:: Extracted records

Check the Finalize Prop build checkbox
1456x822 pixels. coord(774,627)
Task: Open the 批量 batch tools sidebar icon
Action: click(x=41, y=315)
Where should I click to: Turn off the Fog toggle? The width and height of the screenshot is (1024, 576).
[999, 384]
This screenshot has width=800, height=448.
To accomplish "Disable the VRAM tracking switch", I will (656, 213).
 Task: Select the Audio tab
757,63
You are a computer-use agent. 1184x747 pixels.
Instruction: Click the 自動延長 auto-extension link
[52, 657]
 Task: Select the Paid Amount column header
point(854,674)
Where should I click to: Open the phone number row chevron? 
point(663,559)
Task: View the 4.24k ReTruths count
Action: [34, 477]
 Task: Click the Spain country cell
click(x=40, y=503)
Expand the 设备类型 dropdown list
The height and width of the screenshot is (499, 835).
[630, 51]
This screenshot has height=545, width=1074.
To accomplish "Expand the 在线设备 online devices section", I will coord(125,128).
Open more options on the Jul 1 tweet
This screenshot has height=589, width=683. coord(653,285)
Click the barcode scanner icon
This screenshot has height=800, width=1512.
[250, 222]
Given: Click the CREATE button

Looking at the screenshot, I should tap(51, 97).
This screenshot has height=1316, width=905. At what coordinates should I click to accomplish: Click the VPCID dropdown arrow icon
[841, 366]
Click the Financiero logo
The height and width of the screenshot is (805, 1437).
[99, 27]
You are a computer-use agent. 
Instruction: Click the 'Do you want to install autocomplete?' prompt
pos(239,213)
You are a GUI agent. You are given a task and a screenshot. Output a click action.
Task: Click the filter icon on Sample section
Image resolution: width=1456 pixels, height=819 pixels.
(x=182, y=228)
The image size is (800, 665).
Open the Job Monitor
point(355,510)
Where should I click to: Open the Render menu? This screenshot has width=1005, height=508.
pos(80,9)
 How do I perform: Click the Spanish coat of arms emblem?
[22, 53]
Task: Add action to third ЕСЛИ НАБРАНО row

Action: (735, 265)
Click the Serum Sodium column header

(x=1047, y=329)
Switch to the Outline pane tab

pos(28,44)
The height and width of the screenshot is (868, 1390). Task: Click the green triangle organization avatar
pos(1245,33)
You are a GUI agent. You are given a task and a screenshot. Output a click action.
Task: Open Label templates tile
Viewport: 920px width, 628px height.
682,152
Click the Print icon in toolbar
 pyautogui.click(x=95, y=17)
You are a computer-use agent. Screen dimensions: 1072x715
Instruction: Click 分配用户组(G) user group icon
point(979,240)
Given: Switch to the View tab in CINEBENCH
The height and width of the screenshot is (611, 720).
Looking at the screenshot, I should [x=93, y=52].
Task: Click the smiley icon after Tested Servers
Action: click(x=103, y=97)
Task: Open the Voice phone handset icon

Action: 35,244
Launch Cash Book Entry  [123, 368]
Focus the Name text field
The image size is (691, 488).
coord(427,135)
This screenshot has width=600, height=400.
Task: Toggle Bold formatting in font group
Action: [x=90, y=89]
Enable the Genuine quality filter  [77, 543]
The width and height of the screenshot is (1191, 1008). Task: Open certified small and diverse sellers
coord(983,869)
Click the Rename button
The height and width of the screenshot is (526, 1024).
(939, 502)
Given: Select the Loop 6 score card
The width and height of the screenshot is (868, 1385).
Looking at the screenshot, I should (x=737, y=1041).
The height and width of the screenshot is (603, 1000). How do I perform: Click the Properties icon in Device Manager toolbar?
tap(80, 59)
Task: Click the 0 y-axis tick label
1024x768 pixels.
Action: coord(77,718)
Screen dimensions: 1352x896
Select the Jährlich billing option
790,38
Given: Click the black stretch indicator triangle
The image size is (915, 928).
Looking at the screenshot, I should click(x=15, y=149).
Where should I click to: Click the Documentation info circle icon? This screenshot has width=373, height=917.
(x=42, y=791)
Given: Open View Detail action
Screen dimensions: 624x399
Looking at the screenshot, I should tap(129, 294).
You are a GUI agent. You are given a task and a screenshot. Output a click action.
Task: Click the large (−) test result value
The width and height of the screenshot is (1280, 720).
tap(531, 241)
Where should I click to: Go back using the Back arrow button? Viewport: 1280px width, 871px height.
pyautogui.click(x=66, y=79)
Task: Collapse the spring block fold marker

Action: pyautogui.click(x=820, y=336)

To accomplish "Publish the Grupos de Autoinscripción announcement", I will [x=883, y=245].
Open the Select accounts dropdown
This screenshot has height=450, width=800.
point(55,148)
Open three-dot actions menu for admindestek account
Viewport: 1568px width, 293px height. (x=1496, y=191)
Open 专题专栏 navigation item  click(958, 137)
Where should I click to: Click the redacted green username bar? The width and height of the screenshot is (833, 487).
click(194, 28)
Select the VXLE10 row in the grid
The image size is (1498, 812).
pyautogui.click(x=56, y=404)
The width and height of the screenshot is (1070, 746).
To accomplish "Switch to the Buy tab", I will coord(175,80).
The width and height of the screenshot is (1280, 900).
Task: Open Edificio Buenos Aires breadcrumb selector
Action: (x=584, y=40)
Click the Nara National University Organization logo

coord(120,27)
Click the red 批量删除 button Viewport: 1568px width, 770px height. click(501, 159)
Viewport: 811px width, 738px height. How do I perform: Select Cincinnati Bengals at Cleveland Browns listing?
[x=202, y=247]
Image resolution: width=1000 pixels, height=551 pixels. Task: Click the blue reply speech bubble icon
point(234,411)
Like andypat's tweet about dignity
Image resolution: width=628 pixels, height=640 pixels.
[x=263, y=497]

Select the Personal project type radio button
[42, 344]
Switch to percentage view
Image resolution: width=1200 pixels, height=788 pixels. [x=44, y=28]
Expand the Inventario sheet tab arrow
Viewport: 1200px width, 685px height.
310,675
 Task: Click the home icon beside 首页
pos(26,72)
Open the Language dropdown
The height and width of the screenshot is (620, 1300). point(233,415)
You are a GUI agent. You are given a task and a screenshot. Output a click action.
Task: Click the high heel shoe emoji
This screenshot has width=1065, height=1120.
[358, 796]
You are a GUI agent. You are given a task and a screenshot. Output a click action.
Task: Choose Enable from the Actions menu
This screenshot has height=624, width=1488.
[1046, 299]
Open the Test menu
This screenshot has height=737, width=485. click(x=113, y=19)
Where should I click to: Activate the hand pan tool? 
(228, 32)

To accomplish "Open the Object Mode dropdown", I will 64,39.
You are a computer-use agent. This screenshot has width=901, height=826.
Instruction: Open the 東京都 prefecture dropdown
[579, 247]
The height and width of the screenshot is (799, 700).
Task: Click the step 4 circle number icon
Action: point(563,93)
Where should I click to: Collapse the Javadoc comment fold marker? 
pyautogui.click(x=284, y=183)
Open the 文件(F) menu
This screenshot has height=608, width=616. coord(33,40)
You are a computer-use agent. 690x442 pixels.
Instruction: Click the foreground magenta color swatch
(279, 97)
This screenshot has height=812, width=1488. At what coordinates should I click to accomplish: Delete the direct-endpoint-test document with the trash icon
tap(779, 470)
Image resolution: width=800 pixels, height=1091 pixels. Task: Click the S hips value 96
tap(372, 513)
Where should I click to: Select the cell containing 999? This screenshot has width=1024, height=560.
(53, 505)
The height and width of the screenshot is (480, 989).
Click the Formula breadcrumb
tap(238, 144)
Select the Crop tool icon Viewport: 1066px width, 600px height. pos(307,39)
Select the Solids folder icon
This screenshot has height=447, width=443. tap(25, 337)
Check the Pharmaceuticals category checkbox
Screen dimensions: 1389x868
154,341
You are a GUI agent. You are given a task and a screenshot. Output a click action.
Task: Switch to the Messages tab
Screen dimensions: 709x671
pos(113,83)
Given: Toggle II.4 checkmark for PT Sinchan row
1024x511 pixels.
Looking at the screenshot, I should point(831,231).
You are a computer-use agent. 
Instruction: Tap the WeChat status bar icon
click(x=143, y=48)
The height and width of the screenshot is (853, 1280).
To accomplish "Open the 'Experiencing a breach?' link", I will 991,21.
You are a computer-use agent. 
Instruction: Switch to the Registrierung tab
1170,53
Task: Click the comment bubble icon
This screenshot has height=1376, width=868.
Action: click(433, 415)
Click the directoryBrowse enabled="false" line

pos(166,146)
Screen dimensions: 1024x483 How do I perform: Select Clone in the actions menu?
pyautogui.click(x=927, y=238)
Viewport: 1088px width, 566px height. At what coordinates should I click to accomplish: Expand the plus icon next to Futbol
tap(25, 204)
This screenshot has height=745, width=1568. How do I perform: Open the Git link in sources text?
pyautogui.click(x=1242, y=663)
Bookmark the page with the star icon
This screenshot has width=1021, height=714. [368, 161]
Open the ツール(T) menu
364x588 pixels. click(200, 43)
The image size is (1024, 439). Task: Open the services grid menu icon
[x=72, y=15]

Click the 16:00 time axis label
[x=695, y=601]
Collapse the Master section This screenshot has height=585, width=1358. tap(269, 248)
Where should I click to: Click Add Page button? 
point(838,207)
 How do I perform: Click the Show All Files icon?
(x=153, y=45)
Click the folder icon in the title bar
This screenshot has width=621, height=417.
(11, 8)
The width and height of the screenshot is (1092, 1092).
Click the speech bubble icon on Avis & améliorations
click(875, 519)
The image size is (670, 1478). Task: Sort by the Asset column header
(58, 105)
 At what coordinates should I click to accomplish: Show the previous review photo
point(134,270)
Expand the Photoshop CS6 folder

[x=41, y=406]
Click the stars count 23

::::

*Task directions:* Each line above that holds the string "section" should be copied and shown.

*Output for this exercise:*
To accomplish "Expand the 在线设备 online devices section", I will coord(125,128).
Task: Click the filter icon on Sample section
Collapse the Master section This screenshot has height=585, width=1358. tap(269, 248)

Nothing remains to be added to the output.